Although due process protection is applicable in this situation, it is not without limitation.  Nor are a respondent’s interests paramount to the State’s interest in protecting a petitioner or other household members from domestic abuse.  In view of these competing interests, it is necessary for this Court to balance these interests to determine the extent and nature of applicable due process procedures.  See Arnett v. Kennedy, 416 U.S. 134, 167-68 (1974) (noting extent and nature of due process procedures depends upon weighing of the private interests affected and the related government functions).  In doing so, we are guided by the intent of the Legislature in promulgating the Act, particularly section 20-4-50. 

Commentators have observed:

The Protection from Domestic Abuse Act was enacted to deal with the problem of abuse between family members.  The effect of the Act was to bring the parties before a judge as quickly as possible to prevent further violence.  Speedy access to the courts also [minimizes] the disruption to any children of the parties since the family court may order payment of temporary financial support.  By expediting the provision of child support, the Act helps prevent the abused spouse from returning to her abuser based on financial reasons.

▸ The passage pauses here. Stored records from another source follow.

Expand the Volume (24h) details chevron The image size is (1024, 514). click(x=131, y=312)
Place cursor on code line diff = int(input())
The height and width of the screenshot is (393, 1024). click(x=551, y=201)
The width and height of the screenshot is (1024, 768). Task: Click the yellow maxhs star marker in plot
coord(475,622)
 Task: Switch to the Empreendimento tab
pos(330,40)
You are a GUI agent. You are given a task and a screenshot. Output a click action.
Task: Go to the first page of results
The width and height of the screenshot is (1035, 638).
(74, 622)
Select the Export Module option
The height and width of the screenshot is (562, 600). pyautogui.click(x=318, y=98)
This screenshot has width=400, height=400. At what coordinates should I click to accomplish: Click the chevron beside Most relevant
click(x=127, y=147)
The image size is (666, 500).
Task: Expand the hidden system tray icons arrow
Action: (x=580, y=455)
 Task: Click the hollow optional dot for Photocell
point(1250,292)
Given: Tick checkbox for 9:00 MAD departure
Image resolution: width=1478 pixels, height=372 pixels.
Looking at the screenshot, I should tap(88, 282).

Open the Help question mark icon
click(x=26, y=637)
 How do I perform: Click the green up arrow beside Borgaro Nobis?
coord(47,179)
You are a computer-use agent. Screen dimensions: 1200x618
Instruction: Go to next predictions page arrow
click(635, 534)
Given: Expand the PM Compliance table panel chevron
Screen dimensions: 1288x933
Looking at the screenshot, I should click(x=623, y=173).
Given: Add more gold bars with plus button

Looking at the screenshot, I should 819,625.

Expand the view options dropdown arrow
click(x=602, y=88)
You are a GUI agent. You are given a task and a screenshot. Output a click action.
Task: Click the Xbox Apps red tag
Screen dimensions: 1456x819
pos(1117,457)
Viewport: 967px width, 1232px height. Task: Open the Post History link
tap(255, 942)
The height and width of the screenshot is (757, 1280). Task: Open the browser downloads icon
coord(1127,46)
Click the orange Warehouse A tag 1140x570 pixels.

17 S.C. Jur. Criminal Domestic Violence, § 14 (Supp. 2007). 

We agree with this commentary, and believe the Legislature properly effectuated the above goal by creating a statutory scheme that permits expedited proceedings within twenty-four hours from service of the petition before either the family court or, if necessary, before a magistrate who may grant a limited temporary restraining order.  See S.C. Code § 20-4-30(A) (Supp. 2006) (“The family court has jurisdiction over all proceedings under this chapter except that, during nonbusiness hours or at other times when the court is not in session, the petition may be filed with a magistrate.  The magistrate may issue an order of protection granting only the relief provided by Section 20-4-60(a)(1).”). 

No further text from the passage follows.